**DESCRIPTION OF THE TASK:** Would you output all the entries below without altering a word?

::::::::::

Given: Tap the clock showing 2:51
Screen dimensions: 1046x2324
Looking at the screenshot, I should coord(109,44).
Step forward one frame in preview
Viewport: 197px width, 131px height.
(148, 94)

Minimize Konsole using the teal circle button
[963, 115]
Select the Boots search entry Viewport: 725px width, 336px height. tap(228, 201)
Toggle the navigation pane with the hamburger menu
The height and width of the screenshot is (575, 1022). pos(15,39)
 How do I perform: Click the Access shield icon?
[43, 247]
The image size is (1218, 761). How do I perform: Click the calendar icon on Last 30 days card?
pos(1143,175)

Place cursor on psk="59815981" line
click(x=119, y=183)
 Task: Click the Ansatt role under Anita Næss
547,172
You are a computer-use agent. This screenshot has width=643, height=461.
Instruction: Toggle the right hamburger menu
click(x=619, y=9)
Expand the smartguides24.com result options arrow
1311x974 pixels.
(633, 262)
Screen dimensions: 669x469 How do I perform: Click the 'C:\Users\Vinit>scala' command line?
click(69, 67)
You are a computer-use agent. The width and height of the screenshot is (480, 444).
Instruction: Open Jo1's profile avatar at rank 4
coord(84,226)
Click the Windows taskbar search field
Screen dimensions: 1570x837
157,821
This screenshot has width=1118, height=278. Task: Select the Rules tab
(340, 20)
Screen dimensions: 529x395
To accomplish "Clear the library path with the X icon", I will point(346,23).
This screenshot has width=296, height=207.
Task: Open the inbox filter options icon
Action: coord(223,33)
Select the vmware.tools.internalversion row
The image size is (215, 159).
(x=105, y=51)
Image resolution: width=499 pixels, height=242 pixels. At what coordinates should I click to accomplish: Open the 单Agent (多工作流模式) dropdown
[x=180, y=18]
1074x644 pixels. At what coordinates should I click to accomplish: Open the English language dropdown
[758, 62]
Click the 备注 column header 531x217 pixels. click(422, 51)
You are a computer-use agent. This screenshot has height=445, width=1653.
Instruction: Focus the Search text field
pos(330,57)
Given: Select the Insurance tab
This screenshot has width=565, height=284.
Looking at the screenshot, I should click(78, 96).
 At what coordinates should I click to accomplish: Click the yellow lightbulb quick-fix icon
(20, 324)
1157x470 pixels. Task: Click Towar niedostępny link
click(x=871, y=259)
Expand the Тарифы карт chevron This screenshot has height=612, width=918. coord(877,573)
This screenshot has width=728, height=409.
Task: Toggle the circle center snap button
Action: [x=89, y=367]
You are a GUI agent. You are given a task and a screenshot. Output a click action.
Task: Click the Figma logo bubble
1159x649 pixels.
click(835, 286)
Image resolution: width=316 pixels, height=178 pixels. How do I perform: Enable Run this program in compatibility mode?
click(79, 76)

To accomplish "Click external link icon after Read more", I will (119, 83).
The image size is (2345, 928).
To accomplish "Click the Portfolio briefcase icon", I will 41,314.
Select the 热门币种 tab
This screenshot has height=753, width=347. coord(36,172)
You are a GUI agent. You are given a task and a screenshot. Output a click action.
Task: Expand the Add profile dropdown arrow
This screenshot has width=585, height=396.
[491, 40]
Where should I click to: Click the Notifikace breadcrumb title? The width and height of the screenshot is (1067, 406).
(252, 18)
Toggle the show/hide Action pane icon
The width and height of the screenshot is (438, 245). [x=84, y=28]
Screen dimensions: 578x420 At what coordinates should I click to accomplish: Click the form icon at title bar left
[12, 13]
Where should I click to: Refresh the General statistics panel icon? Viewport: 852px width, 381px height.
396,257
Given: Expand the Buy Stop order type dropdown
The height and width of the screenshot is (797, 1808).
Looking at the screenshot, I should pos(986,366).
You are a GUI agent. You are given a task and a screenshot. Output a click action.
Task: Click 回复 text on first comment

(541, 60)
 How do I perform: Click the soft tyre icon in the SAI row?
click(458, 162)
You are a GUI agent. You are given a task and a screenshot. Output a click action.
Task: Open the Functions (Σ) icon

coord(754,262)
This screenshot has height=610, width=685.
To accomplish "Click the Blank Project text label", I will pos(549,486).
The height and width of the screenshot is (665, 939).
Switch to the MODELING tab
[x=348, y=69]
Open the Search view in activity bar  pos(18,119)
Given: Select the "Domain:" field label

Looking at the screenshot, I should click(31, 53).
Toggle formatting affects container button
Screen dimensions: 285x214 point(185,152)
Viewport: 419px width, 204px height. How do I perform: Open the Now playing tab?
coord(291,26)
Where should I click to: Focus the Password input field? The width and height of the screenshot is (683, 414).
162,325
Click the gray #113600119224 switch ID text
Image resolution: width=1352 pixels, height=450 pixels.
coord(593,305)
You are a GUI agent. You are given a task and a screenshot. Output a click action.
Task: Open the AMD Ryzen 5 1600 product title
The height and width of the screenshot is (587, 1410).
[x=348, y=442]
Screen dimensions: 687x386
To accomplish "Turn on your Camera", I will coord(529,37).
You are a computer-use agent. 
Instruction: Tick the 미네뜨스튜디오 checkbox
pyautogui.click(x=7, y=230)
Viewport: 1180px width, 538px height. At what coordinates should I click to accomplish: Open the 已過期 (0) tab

::::::::::

**FINISHED TASK:**
Given: Tap the clock showing 2:51
Screen dimensions: 1046x2324
Looking at the screenshot, I should coord(109,44).
Step forward one frame in preview
Viewport: 197px width, 131px height.
(148, 94)

Minimize Konsole using the teal circle button
[963, 115]
Select the Boots search entry Viewport: 725px width, 336px height. tap(228, 201)
Toggle the navigation pane with the hamburger menu
The height and width of the screenshot is (575, 1022). pos(15,39)
 How do I perform: Click the Access shield icon?
[43, 247]
The image size is (1218, 761). How do I perform: Click the calendar icon on Last 30 days card?
pos(1143,175)

Place cursor on psk="59815981" line
click(x=119, y=183)
 Task: Click the Ansatt role under Anita Næss
547,172
You are a computer-use agent. This screenshot has width=643, height=461.
Instruction: Toggle the right hamburger menu
click(x=619, y=9)
Expand the smartguides24.com result options arrow
1311x974 pixels.
(633, 262)
Screen dimensions: 669x469 How do I perform: Click the 'C:\Users\Vinit>scala' command line?
click(69, 67)
You are a computer-use agent. The width and height of the screenshot is (480, 444).
Instruction: Open Jo1's profile avatar at rank 4
coord(84,226)
Click the Windows taskbar search field
Screen dimensions: 1570x837
157,821
This screenshot has width=1118, height=278. Task: Select the Rules tab
(340, 20)
Screen dimensions: 529x395
To accomplish "Clear the library path with the X icon", I will point(346,23).
This screenshot has width=296, height=207.
Task: Open the inbox filter options icon
Action: coord(223,33)
Select the vmware.tools.internalversion row
The image size is (215, 159).
(x=105, y=51)
Image resolution: width=499 pixels, height=242 pixels. At what coordinates should I click to accomplish: Open the 单Agent (多工作流模式) dropdown
[x=180, y=18]
1074x644 pixels. At what coordinates should I click to accomplish: Open the English language dropdown
[758, 62]
Click the 备注 column header 531x217 pixels. click(422, 51)
You are a computer-use agent. This screenshot has height=445, width=1653.
Instruction: Focus the Search text field
pos(330,57)
Given: Select the Insurance tab
This screenshot has width=565, height=284.
Looking at the screenshot, I should click(78, 96).
 At what coordinates should I click to accomplish: Click the yellow lightbulb quick-fix icon
(20, 324)
1157x470 pixels. Task: Click Towar niedostępny link
click(x=871, y=259)
Expand the Тарифы карт chevron This screenshot has height=612, width=918. coord(877,573)
This screenshot has width=728, height=409.
Task: Toggle the circle center snap button
Action: [x=89, y=367]
You are a GUI agent. You are given a task and a screenshot. Output a click action.
Task: Click the Figma logo bubble
1159x649 pixels.
click(835, 286)
Image resolution: width=316 pixels, height=178 pixels. How do I perform: Enable Run this program in compatibility mode?
click(79, 76)

To accomplish "Click external link icon after Read more", I will (119, 83).
The image size is (2345, 928).
To accomplish "Click the Portfolio briefcase icon", I will 41,314.
Select the 热门币种 tab
This screenshot has height=753, width=347. coord(36,172)
You are a GUI agent. You are given a task and a screenshot. Output a click action.
Task: Expand the Add profile dropdown arrow
This screenshot has width=585, height=396.
[491, 40]
Where should I click to: Click the Notifikace breadcrumb title? The width and height of the screenshot is (1067, 406).
(252, 18)
Toggle the show/hide Action pane icon
The width and height of the screenshot is (438, 245). [x=84, y=28]
Screen dimensions: 578x420 At what coordinates should I click to accomplish: Click the form icon at title bar left
[12, 13]
Where should I click to: Refresh the General statistics panel icon? Viewport: 852px width, 381px height.
396,257
Given: Expand the Buy Stop order type dropdown
The height and width of the screenshot is (797, 1808).
Looking at the screenshot, I should pos(986,366).
You are a GUI agent. You are given a task and a screenshot. Output a click action.
Task: Click 回复 text on first comment

(541, 60)
 How do I perform: Click the soft tyre icon in the SAI row?
click(458, 162)
You are a GUI agent. You are given a task and a screenshot. Output a click action.
Task: Open the Functions (Σ) icon

coord(754,262)
This screenshot has height=610, width=685.
To accomplish "Click the Blank Project text label", I will pos(549,486).
The height and width of the screenshot is (665, 939).
Switch to the MODELING tab
[x=348, y=69]
Open the Search view in activity bar  pos(18,119)
Given: Select the "Domain:" field label

Looking at the screenshot, I should click(31, 53).
Toggle formatting affects container button
Screen dimensions: 285x214 point(185,152)
Viewport: 419px width, 204px height. How do I perform: Open the Now playing tab?
coord(291,26)
Where should I click to: Focus the Password input field? The width and height of the screenshot is (683, 414).
162,325
Click the gray #113600119224 switch ID text
Image resolution: width=1352 pixels, height=450 pixels.
coord(593,305)
You are a GUI agent. You are given a task and a screenshot. Output a click action.
Task: Open the AMD Ryzen 5 1600 product title
The height and width of the screenshot is (587, 1410).
[x=348, y=442]
Screen dimensions: 687x386
To accomplish "Turn on your Camera", I will coord(529,37).
You are a computer-use agent. 
Instruction: Tick the 미네뜨스튜디오 checkbox
pyautogui.click(x=7, y=230)
Viewport: 1180px width, 538px height. At what coordinates should I click to accomplish: Open the 已過期 (0) tab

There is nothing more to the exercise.